• [Entries on target coordinates]
_ _ _ _

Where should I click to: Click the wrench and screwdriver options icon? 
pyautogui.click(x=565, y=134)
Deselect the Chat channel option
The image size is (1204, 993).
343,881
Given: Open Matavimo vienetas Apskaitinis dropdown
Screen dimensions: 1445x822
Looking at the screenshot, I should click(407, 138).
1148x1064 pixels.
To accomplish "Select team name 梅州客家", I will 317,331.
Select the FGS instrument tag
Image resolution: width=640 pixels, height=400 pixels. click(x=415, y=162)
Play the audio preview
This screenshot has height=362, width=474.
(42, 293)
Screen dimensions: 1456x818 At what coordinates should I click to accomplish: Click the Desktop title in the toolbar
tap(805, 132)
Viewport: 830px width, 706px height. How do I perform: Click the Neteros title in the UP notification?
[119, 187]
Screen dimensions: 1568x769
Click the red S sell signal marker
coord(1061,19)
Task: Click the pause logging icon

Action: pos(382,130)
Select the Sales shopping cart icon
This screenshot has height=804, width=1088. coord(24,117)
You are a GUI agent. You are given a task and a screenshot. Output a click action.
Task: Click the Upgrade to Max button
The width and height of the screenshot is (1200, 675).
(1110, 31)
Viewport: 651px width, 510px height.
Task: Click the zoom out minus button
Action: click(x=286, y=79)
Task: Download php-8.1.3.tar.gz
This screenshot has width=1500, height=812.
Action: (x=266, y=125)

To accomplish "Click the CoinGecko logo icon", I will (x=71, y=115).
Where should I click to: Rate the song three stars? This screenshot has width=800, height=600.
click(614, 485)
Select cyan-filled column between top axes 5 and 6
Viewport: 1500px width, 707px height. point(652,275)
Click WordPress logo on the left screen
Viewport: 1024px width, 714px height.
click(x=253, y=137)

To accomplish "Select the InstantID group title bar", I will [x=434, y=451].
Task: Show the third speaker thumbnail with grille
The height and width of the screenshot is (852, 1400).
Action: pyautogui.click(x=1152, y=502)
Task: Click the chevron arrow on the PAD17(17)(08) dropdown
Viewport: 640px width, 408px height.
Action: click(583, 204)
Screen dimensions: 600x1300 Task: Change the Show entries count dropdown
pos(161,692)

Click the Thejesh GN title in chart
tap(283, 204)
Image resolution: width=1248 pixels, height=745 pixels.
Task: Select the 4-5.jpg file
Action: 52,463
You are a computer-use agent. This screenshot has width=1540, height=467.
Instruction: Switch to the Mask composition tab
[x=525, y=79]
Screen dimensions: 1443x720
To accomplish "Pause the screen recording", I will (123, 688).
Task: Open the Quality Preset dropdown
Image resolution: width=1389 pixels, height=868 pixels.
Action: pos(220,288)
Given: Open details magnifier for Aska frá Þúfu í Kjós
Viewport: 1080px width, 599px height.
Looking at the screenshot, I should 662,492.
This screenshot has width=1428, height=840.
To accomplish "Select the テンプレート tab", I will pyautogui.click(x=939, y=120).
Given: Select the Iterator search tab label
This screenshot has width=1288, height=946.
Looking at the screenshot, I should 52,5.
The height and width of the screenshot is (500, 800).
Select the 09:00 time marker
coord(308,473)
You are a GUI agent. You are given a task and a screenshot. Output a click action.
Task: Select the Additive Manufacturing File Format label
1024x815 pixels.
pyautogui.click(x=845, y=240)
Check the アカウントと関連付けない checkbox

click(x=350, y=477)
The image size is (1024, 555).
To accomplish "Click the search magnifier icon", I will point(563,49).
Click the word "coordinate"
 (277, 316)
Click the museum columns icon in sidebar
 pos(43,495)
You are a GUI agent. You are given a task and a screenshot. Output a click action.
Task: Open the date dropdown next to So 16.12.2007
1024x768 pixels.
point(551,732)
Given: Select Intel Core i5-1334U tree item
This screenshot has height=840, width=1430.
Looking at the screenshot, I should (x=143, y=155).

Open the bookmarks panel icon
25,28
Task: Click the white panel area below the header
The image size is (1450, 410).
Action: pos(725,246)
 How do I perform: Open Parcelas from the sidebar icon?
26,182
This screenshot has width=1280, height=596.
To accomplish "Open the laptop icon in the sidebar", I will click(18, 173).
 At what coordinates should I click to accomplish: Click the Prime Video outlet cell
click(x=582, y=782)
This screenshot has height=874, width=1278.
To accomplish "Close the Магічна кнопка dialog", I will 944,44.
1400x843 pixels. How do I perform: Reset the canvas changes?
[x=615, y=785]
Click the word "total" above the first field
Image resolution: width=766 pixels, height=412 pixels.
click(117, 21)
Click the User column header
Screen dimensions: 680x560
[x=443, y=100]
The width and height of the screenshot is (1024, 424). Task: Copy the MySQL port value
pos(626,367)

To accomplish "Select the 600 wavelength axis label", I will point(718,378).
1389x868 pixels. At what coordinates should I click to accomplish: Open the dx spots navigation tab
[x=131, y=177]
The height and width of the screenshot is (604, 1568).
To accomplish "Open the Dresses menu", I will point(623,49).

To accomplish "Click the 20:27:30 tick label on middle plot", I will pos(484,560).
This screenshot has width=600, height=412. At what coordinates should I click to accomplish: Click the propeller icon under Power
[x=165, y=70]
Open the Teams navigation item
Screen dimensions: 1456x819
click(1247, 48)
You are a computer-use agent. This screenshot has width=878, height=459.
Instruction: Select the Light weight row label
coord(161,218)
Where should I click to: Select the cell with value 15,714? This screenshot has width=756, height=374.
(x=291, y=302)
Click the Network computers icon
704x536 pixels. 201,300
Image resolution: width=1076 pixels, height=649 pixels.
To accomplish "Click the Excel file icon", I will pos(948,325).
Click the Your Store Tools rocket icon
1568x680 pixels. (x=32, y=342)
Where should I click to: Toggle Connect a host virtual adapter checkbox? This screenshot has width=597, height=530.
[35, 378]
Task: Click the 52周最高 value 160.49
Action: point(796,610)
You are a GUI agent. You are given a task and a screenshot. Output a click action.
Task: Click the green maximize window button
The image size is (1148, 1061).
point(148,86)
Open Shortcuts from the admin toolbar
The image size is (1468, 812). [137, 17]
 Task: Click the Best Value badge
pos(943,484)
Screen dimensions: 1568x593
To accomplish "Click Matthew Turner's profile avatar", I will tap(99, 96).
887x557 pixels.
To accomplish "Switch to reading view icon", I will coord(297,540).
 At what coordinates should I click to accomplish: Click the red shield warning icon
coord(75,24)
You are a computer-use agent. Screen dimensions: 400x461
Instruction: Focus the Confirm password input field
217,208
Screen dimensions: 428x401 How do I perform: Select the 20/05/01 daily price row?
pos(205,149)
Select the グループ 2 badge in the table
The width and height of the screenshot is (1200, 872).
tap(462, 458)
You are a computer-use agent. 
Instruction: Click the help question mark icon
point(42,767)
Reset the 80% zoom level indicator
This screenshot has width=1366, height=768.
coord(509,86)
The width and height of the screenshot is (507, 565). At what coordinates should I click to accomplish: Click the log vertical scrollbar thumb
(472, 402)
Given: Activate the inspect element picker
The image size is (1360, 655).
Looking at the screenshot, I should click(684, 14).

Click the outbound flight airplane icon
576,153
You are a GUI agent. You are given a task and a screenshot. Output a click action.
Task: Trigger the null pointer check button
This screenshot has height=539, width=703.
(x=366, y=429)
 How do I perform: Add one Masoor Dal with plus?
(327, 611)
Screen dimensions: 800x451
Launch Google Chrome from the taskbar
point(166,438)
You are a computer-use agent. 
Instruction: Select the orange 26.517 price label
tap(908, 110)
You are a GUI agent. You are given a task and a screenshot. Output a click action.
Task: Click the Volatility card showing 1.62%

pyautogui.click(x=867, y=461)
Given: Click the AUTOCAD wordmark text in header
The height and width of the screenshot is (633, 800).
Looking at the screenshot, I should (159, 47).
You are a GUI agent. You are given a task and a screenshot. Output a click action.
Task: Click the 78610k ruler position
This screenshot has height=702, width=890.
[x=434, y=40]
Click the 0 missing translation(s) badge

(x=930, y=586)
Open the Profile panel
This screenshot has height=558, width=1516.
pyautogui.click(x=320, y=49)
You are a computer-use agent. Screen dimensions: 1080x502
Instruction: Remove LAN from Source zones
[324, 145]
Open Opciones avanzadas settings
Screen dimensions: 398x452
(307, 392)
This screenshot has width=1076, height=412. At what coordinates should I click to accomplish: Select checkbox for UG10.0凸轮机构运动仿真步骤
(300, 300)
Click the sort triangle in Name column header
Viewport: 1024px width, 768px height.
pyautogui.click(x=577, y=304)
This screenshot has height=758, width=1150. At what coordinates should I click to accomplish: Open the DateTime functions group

_ _ _ _

• [WHAT THIS TASK INVOLVES]
Update the lines of material starting at the line containing "Where should I click to: Rate" and ending at the line containing "Action: pyautogui.click(x=1152, y=502)", replacing "three stars" with "four stars" and leaving everything else unchanged. Return only those lines.

• [WRITTEN RESPONSE]
Where should I click to: Rate the song four stars? This screenshot has width=800, height=600.
click(614, 485)
Select cyan-filled column between top axes 5 and 6
Viewport: 1500px width, 707px height. point(652,275)
Click WordPress logo on the left screen
Viewport: 1024px width, 714px height.
click(x=253, y=137)

To accomplish "Select the InstantID group title bar", I will [x=434, y=451].
Task: Show the third speaker thumbnail with grille
The height and width of the screenshot is (852, 1400).
Action: pyautogui.click(x=1152, y=502)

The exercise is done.